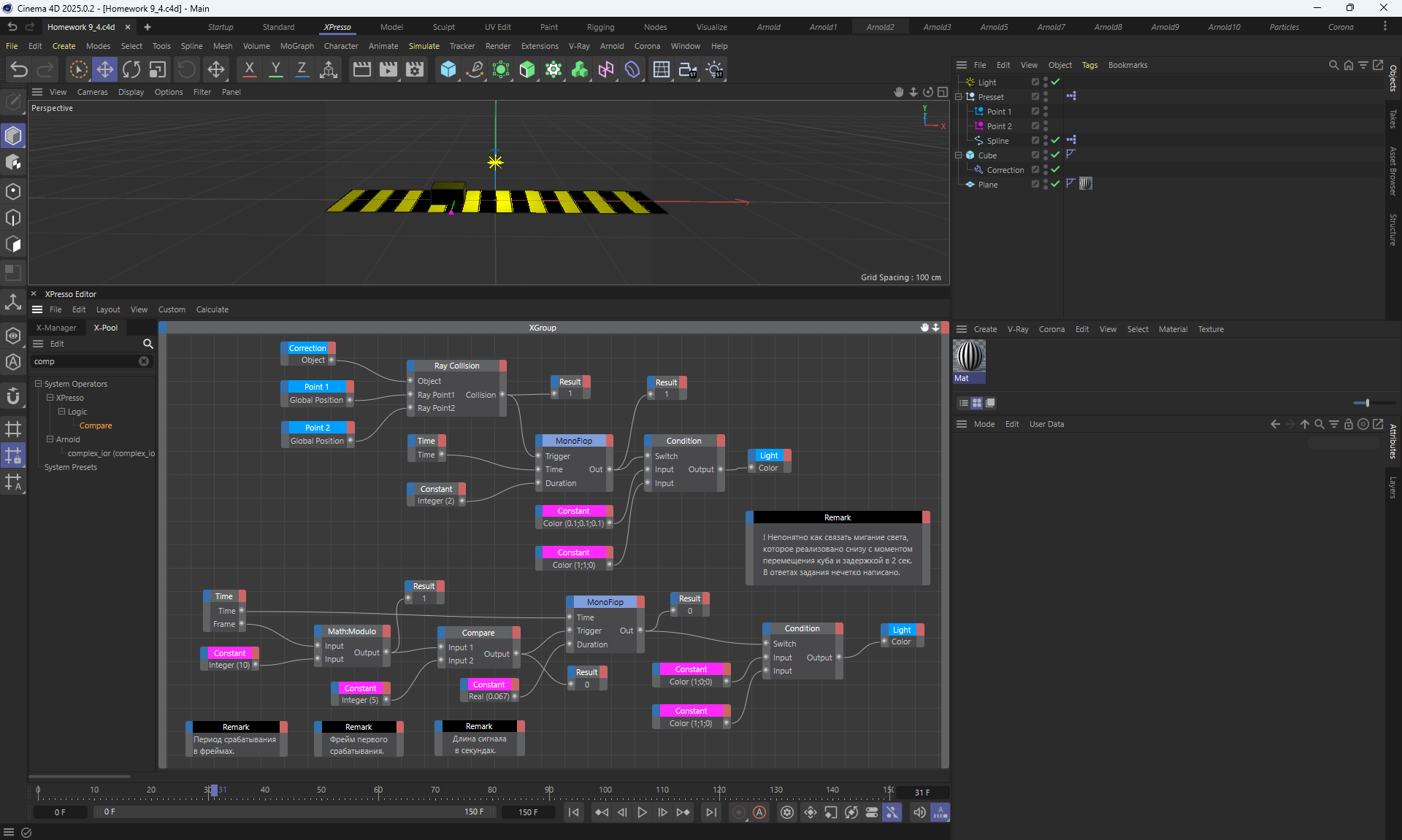Toggle the Correction deformer enable checkmark
1402x840 pixels.
(x=1055, y=169)
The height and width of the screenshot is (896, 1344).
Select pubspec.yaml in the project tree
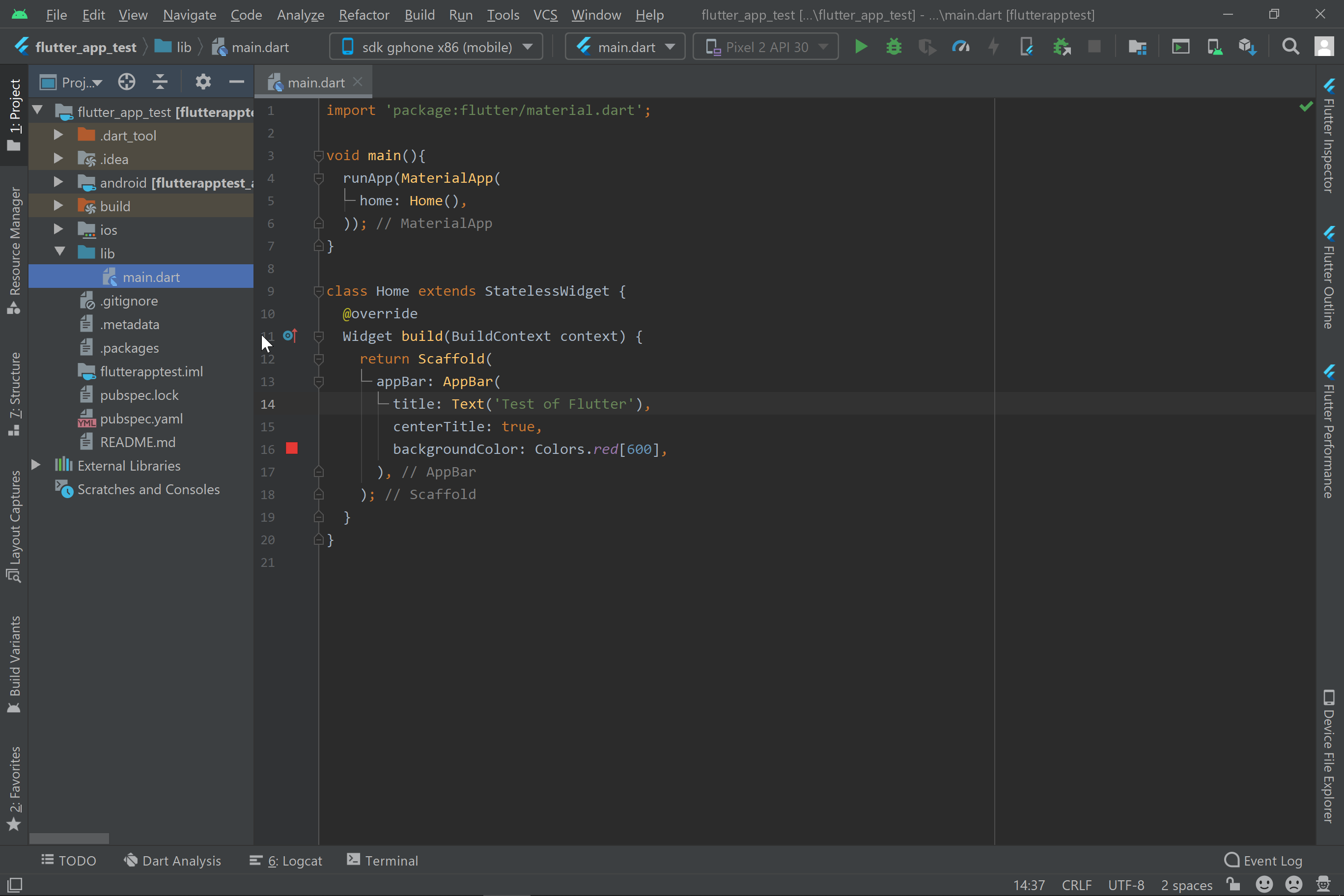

#### [Task brief]
Working from the line with "The height and" to the last line of the material above, repeat each line exactly and leave out the pictures.

#### [Task solution]
The height and width of the screenshot is (896, 1344).
Select pubspec.yaml in the project tree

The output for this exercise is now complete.